本节主要用于机器学习入门,介绍两个简单的分类模型:

决策树和随机森林

不涉及内部原理,仅仅介绍基础的调用方法

1. How Models Work

以简单的决策树为例

This step of capturing patterns from data is called fitting or training the model

The data used to train the data is called the trainning data

After the model has been fit, you can apply it to new data to predict prices of additional homes

2.Basic Data Exploration

使用pandas中的describle()来探究数据:

    melbourne_file_path = '../input/melbourne-housing-snapshot/melb_data.csv'

    melbourne_data      =  pd.read_csv(melbourne_file_path)

    melbourne.describe()

    output:

注:数值含义

count:                     非缺失值的数量

mean:                                           平均值

std:                                              标准偏差,它度量值在数值上的分布情况

min、25%、50%、75%、max:        将每一列按照从lowest到highest排序,最小值是min, 1/4位置上,大于25%而小于50%是25%

3.Your First Machine Learning Model

  • Selecting Data for Modeling

 

  import  pandas as pd 

  melbourne_file_path     =         ' ../input/melbourne-housing-snapshot/melb_data.csv'

  melbourne_data          =          pd.read_csv(melbourne_file_path

  melbourne_data.columns

  • Selecting The Prediction Target

方法:使用dot-notation来挑选prediction target

  y = melbourne_data.Price

  • Choosing "Features"

  

  melbourne_features = ['Rooms', 'Bathroom', 'Landsize', 'Lattitude', 'Longtitude']

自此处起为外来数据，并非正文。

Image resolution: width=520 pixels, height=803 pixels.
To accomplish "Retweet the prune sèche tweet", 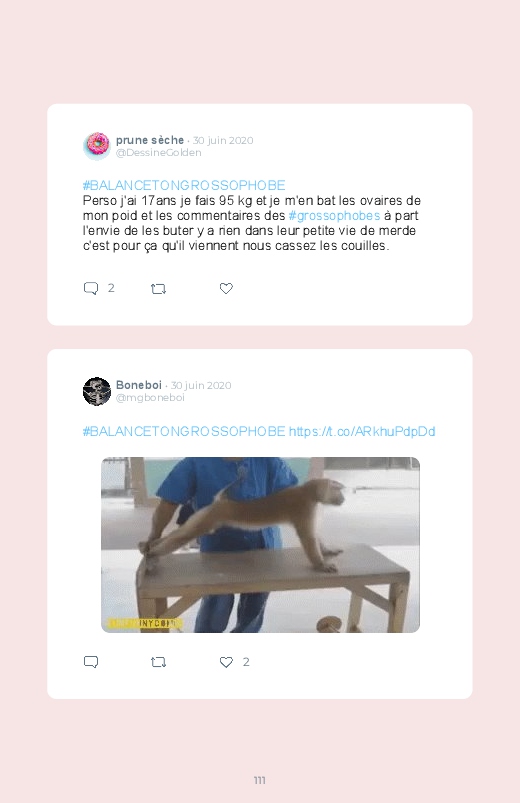I will pos(158,289).
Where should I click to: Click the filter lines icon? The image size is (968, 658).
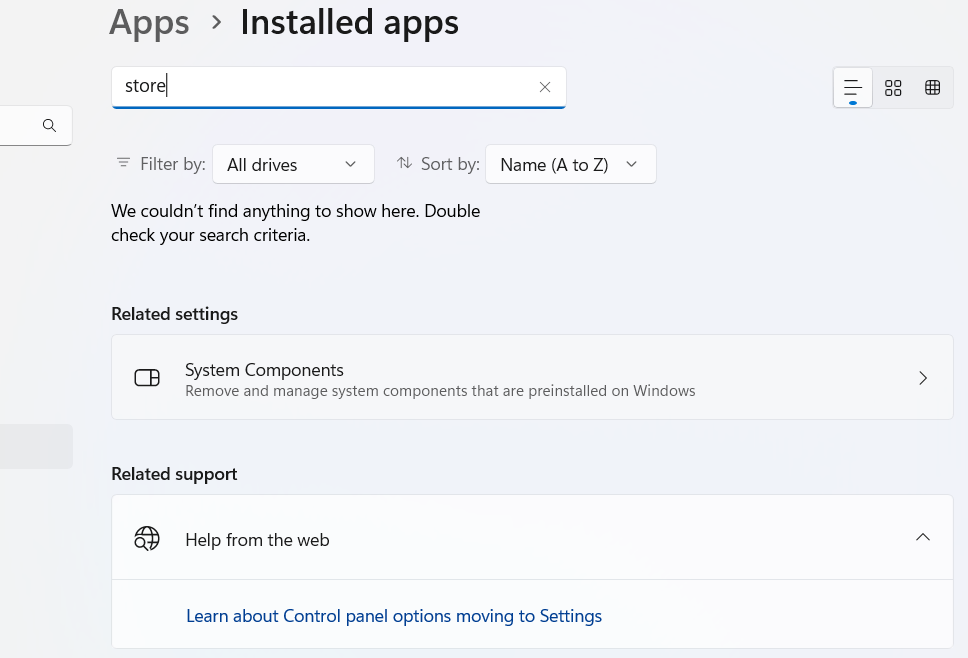click(x=123, y=163)
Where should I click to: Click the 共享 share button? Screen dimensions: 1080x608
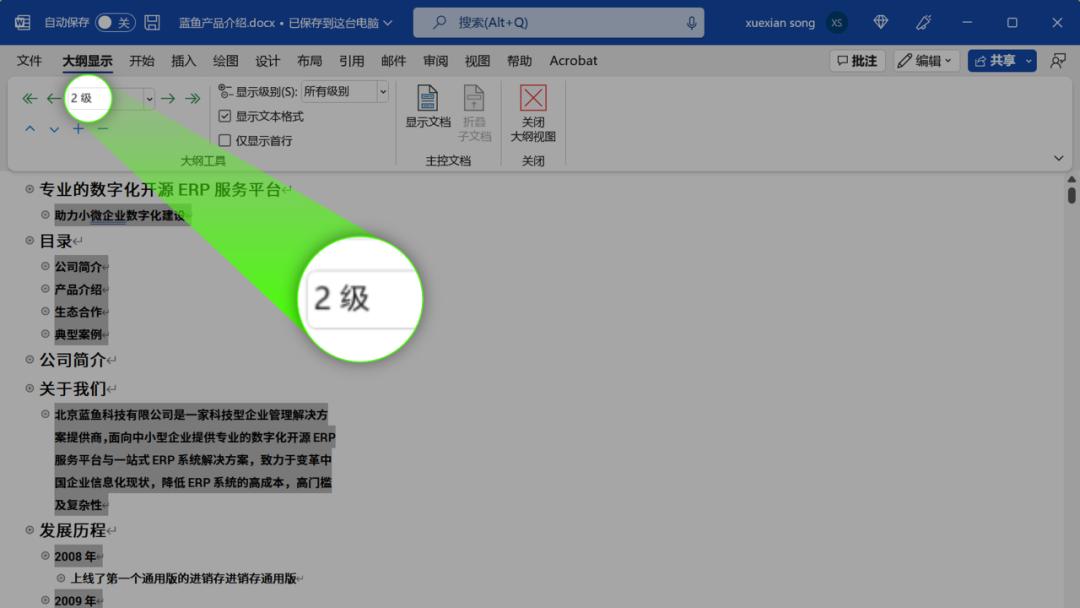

  X = melbourne_data[melbourne_features]

查看数据是否加载正确:

  

  X.head()

探究数据基本特性:

  X.describe()

  • Building Your Model

我们使用scikit-learn来创造模型,scikit-learn教程如下:

具体的原理可以根据需要自己探究

https://scikit-learn.org/stable/supervised_learning.html#supervised-learning

构建模型步骤:

    •   Define:

         What type of model will it be? A decision tree? Some other type of model? Some other parameters of the model type are specified too.

    •   Fit:

Capture patterns from provided data. This is the heart of modeling

    •   Predict:

        Just what it sounds like

    •   Evaluate:

         Determine how accurate the model's predictions are


实现:


    from sklearn.tree import DecisionTreeRegressor

    melbourne_mode = DecisionTreeRegressor(random_state=1)

    melbourne_mode.fit(X , y)

打印出开始几行:

  

    print (X.head())

预测后的价格如下:

    print (melbourne_mode.predict(X.head())

4.Model Validation

由于预测的价格和真实的价格会有差距,而差距多少,我们需要衡量

使用Mean Absolute Error

    error= actual-predicted

在实际过程中,我们要将数据分成两份,一份用于训练,叫做training data, 一份用于验证叫validataion data

    from sklearn.model_selection import train_test_split

    train_X, val_X,  train_y, val_y =     train_test_split(X, y, random_state=0)

    melbourne_model               =      DecisionTreeRegressor()

    melbourne_model.fit(train_X, train_y)

    val_predictions                  =      melbourne_model.predict(val_X)

    print(mean_absolute_error(val_y, val_predictions))

5.Underfitting and Overfitting

  • overfitting:     A model matches the data almost perfectly, but does poorly in validation and other new data.
  • underfitting:   When a model fails to capture important distinctions and patterns in the data, so it performs poorly even in training data.

The more leaves we allow the model to make, the more we move from the underfitting area in the above graph to overfitting area.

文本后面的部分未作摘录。